Я скривил лицо в гримасе удивления, и чуть проследив за ее хромой походкой, вновь откинулся в удобное расположение. Не могу сказать, что меня поразило ее поведение, но как-то странно все это.
День плыл, унося с собой нещадное время. Дунул слабый ветер и книга, до сих пор лежащая раскрытой, зашумела желтыми листками, я захлопнул ее и спрятал обратно в карман. Слова старухи не переставали терзать меня. По дороге в парк, и соответственно иначе, я и вправду всегда проходил по маленькому мрачному мостику. Он грубой невзрачной массою свисал над протокой. Пройти по нему для меня означало сберечь немного времени, я мог добраться до дому и другим, но чуть большем путем.

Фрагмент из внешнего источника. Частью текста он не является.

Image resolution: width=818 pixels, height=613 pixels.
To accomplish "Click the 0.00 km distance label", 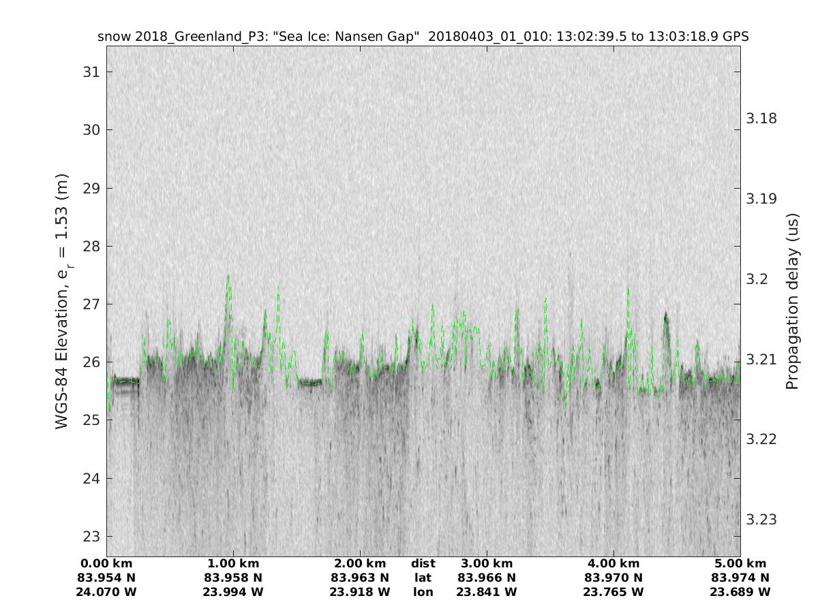I will (x=107, y=564).
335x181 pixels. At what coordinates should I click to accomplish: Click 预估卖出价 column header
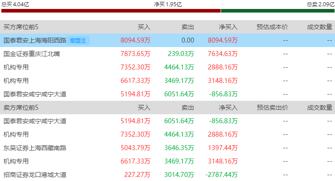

Откуда же старушка узнала о том, что я и на деле хожу через мост, и с чего мне не стоило на нем появляться — оставалось неизведанным.
Сегодняшний «расклад» и вправду не скупился на жар. Я еще немного почитал, но ближе к трем не вытерпел, и, стерев со лба пот, направился к дому. Как ни странно, но сегодня я не видел «шахматиста», его пора приходит где-то к часу времени, «аптекаря» же встретить я и не надеялся, на календаре красный день. Выйдя из парка, я ускорил ход. Солнце же продолжало припекать. Казалось, что все плывет, в глазах побелело, я почувствовал слабость, и еще раз провел платком по лбу. Вскоре добравшись до моста, я остановился и, вспомнив слова старухи, окунулся в смятение. Безусловно, бредовым было бы послушать ее, но что-то меня тревожило. Под мостом плескалась прохладная вода, и сам он в тени нагроможденных захолустий, манил своей свежестью. Недолгое время потратив на размышления, я плюнул и перешел через пыльный мост. Затем остановился и окинул взглядом прилегающие территории. Все как всегда.
Вскоре я оказался дома. Маленькая хмурая однокомнатная квартирка и являлась моим скромным очагом. Окна ее выходили в колодец двора. Постоянный гам с улицы иногда затихал только при отблеске синих мигалок. Пожелтевшая со временем рама рассохлась и растолстела в щелях, оттого по ночам нередко приходилось наслаждаться баханьем подъездных дверей. Скверный райончик. Кроме меня, практически здесь никого никогда и не было. Не люблю гостей.
Голова продолжала раскалываться. Приняв таблетку, я скорчил гримасу вследствие ее горечи и тут же запил холерной водой из-под крана. После смочил небольшую тряпочку той же ледяной водой и, улегшись в кровать, положил ее на голову.
На утро, с удовольствием проспавший весь прошедший день и ночь, я почувствовал себя значительно лучше. Бодро вскочив с постели, я подошел к окну и, потянувшись, расплылся в счастливой улыбке. Сначала взглянул, как какая-то дама развешивала во дворе белье в домашнем пестром халате и тапочках, отпихивая нагой резвящуюся маленькую собачку неизвестной породы, так и норовящей юркнуть в белоснежный занавес стиранных покрывал. После я поднял взгляд к небу и, щурясь, взглянул на солнце, оно растекалось по небу ярко-желтым пятном, разделяя свое тепло с округой.
Через миг я уже спускался гордой походкой по лестнице своего пропахшего плесенью подъезда. Какая-то скудная лампочка небрежно свисала у самого его выхода и озаряла тусклым светом лишь только свои очертания. Наконец выйдя, я приостановился и вдохнул желанную свежесть. Затем вновь сошел с места, и, не спеша, побрел к излюбленному парку.
Вскоре я сидел на своей лавочке и как обычно перелистывал наскучившую книгу. Этот день был всего лишь одним из сотен других. Старухи той я больше не видел, да и видеть мне ее было незачем. «Аптекарь» же вновь, как и каждый другой будничный день, небрежно запихивал в рот приевшийся обед, а «шахматист» опять приставал к прохожим со своими королями, забавно подскакивая при согласных кивках.
Сколько всего уходит впустую. Принимать близко к сердцу — значит бояться. Не стоит печалиться дурным, и страшиться неизведанного. В этом мире все предельно просто, нет ничего, что могло бы называться вечным. Все впустую. Жизнь не похожа на сказку. Жизнь не придумана.

Добавить комментарий

Ваш адрес email не будет опубликован. Обязательные поля помечены *

Я не робот (кликните в поле слева до появления галочки)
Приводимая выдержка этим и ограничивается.